Cecilia Runarsdottir Iceland GFXGetty/GOAL

Cecilia Rán Rúnarsdóttir : la meilleure gardienne d'Europe a une revanche à prendre

Dans le football féminin européen, de nombreuses gardiennes de but sont devenues des références ces dernières années. Le continent peut se vanter de compter des vétéranes confirmées comme Mary Earps et Christiane Endler, de jeunes stars comme Cata Coll et Hannah Hampton, ou encore des profils en pleine ascension comme Phallon Tullis-Joyce et Daphne van Domselaar. Pourtant, lors de la saison 2024-2025, la meilleure gardienne d'Europe était sans doute une toute autre joueuse, dont le nom est certainement moins familier.

Il s'agit de Cecilia Rán Rúnarsdóttir, l'internationale islandaise de 21 ans sacrée Meilleure Gardienne de l'Année en Serie A, après avoir été l'une des pièces maîtresses de la première vraie course au titre de l'Inter. Les Nerazzurre ont finalement échoué de peu, la Juventus retrouvant les sommets du football italien, mais cela ne doit en rien éclipser les performances de Rúnarsdóttir. Elle a réalisé plus de clean sheets que n'importe qui d'autre dans le championnat et a été un élément essentiel de la meilleure défense de la division, permettant à l'Inter de se qualifier pour la première fois de son histoire en Ligue des Champions.

Quand GOAL lui fait remarquer que sa saison n'aurait pas pu mieux se passer, Rúnarsdóttir est prompte à rectifier : « Si on avait gagné le titre », corrige-t-elle aussitôt. Cette saison fut en effet une étape majeure pour une joueuse qui a connu son lot de malchance ces dernières années. Après une blessure à la veille de l'Euro 2022 qui a nécessité une opération, puis une absence de près d'un an à cause d'un très grave problème au genou, Rúnarsdóttir est de nouveau sur la bonne voie pour devenir l'une des meilleures gardiennes du monde. Et elle aborde l'Euro de cet été avec la ferme intention de le prouver sur la plus grande des scènes.

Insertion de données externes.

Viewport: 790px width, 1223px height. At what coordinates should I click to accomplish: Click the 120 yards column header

  • Cecilia Ran Runarsdottir Bayern Munich Women 2022-23Getty Images

    Le coup du sort, puis le cauchemar

    La première rencontre de GOAL avec Cecilia Rán Rúnarsdóttir remonte à l'été 2022, alors qu'elle préparait l'Euro. À cette époque, alors âgée de 19 ans seulement, la jeune gardienne venait de signer un contrat de quatre ans avec le Bayern Munich, confirmant ainsi son statut d'immense espoir à son poste. Pourtant, moins d'une semaine après avoir paraphé ce contrat, la plus jeune gardienne de l'histoire de la sélection islandaise allait connaître un terrible coup d'arrêt. Une fracture du doigt, nécessitant une opération, la privait de l'Euro à la veille du premier match de l'Islande.

    Cet obstacle semblerait pourtant bien dérisoire face à celui que Rúnarsdóttir allait devoir surmonter à peine un an plus tard : une luxation de la rotule. Pire encore, le cartilage de son genou a été si sévèrement touché qu'elle a dû subir une greffe. « Ce fut un choc terrible », confie-t-elle à GOAL.

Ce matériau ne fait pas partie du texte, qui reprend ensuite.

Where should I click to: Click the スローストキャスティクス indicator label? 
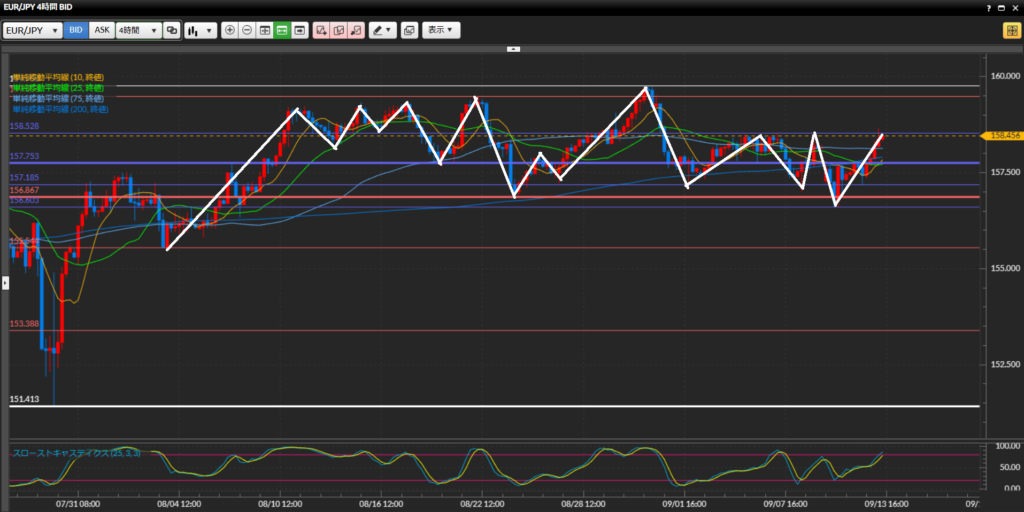point(76,453)
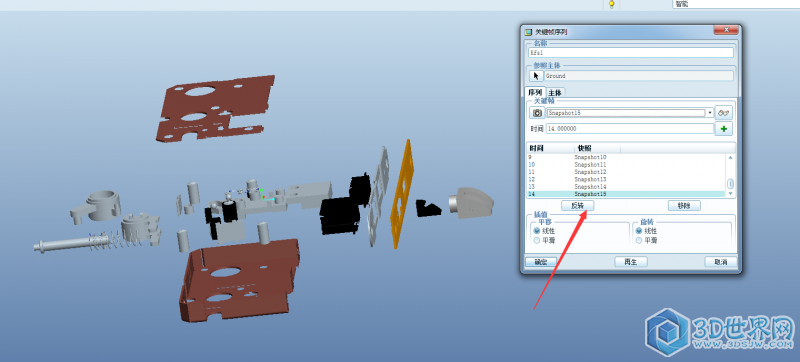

    Avec le recul, Rúnarsdóttir parvient à trouver quelques points positifs dans cette longue période d'indisponibilité : les six semaines qu'elle a pu passer chez elle en Islande au début de sa convalescence, les installations de rééducation de classe mondiale du Bayern, ou encore la présence quasi-permanente de sa coéquipière Weronika Zawistowska, victime d'une rupture des ligaments croisés au même moment. Mais le chemin du retour fut long et difficile, s'étalant sur dix mois.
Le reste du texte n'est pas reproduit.